◆ **Activity**:
Your copy should begin at the line containing "Given: Click the Hubs sidebar icon" and end at the last line of the records; transcribe those lines exactly and leave out every picture.

◆ **Source data**:
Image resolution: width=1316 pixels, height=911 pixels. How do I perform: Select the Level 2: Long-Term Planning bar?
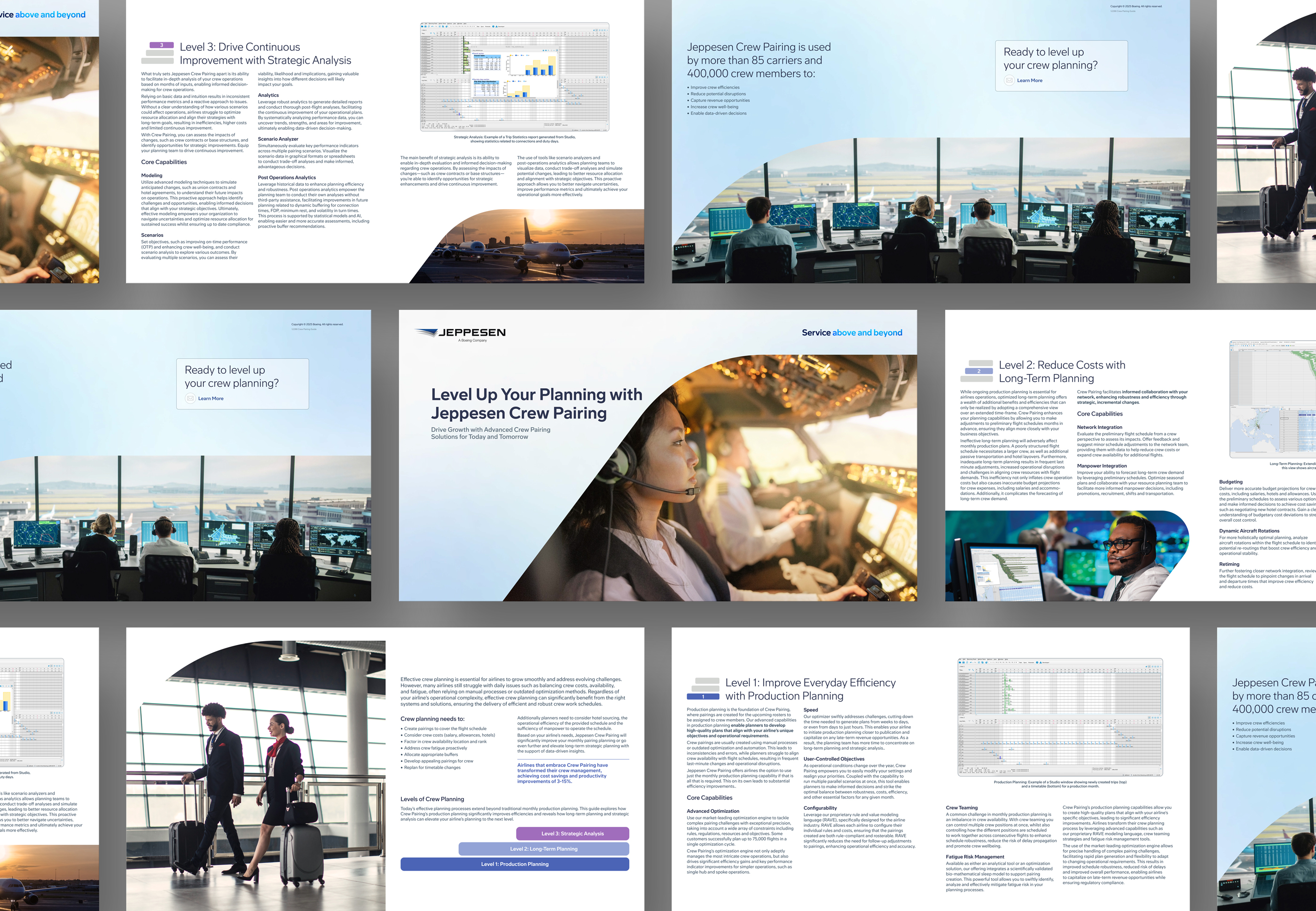coord(543,849)
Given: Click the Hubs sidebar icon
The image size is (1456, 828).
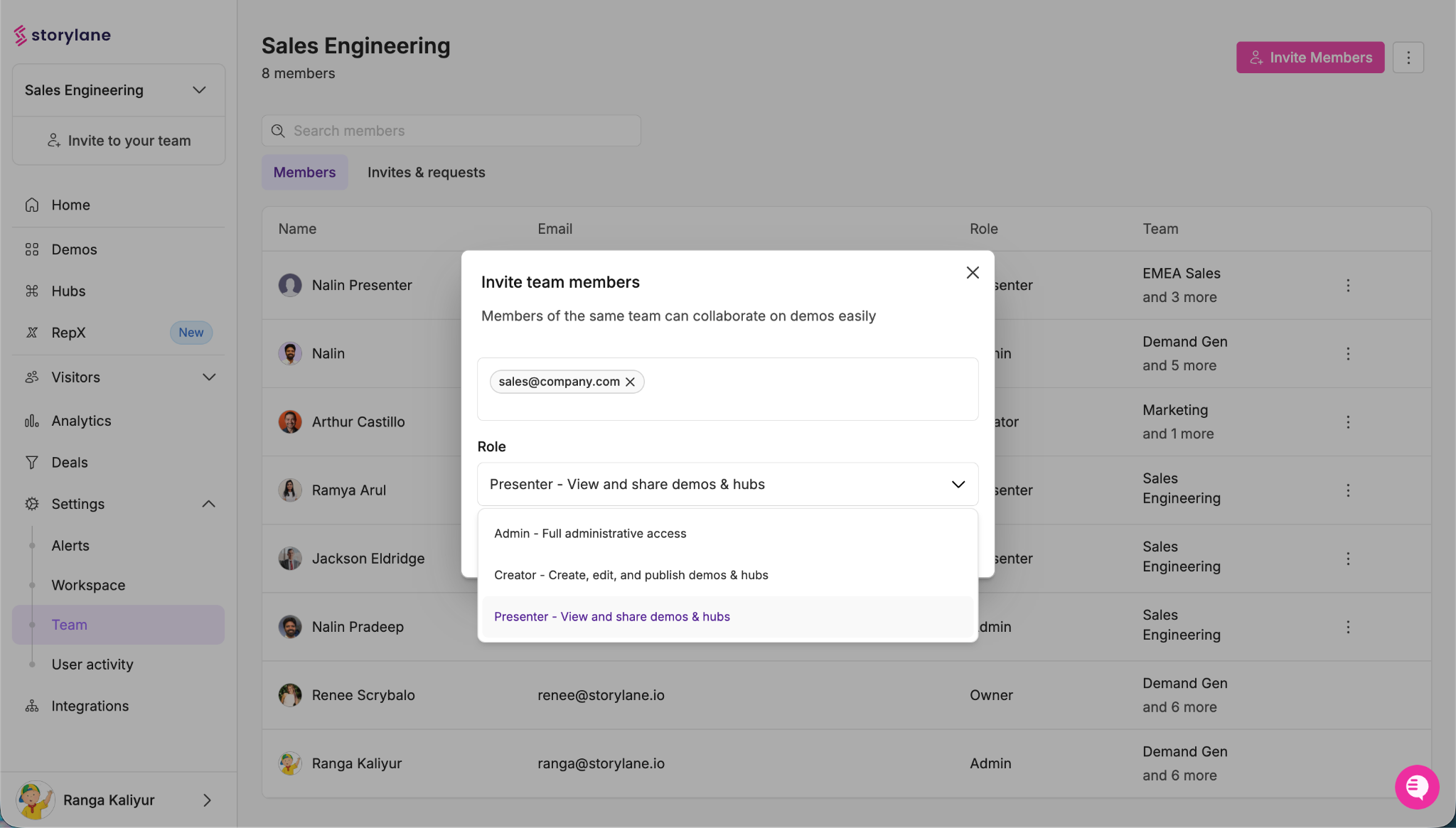Looking at the screenshot, I should pos(32,291).
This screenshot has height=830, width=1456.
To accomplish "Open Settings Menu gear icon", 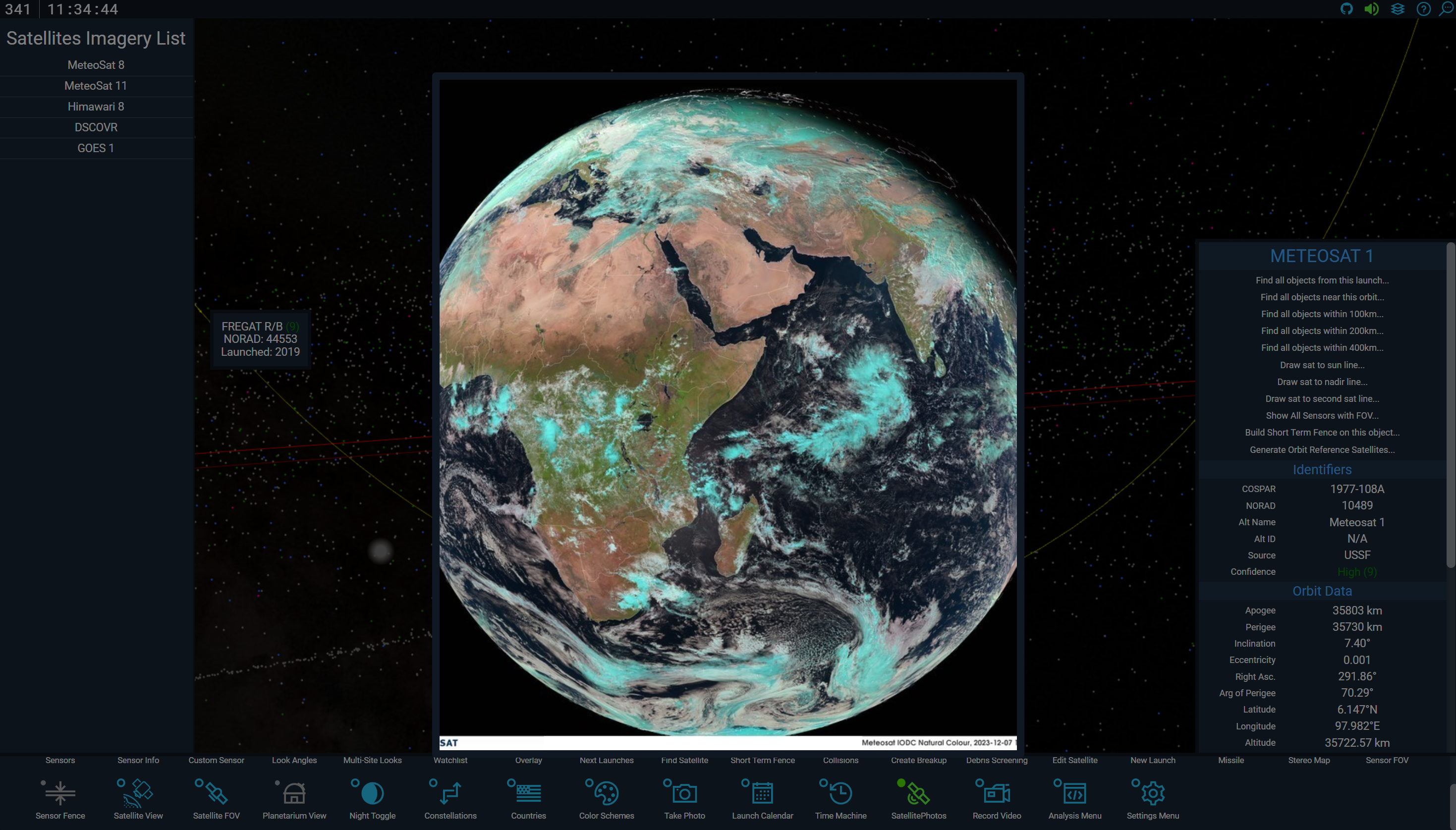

◆ **Solved exercise**:
Given: Click the Hubs sidebar icon
The image size is (1456, 828).
Looking at the screenshot, I should pos(32,291).
This screenshot has height=830, width=1456.
To accomplish "Open Settings Menu gear icon", 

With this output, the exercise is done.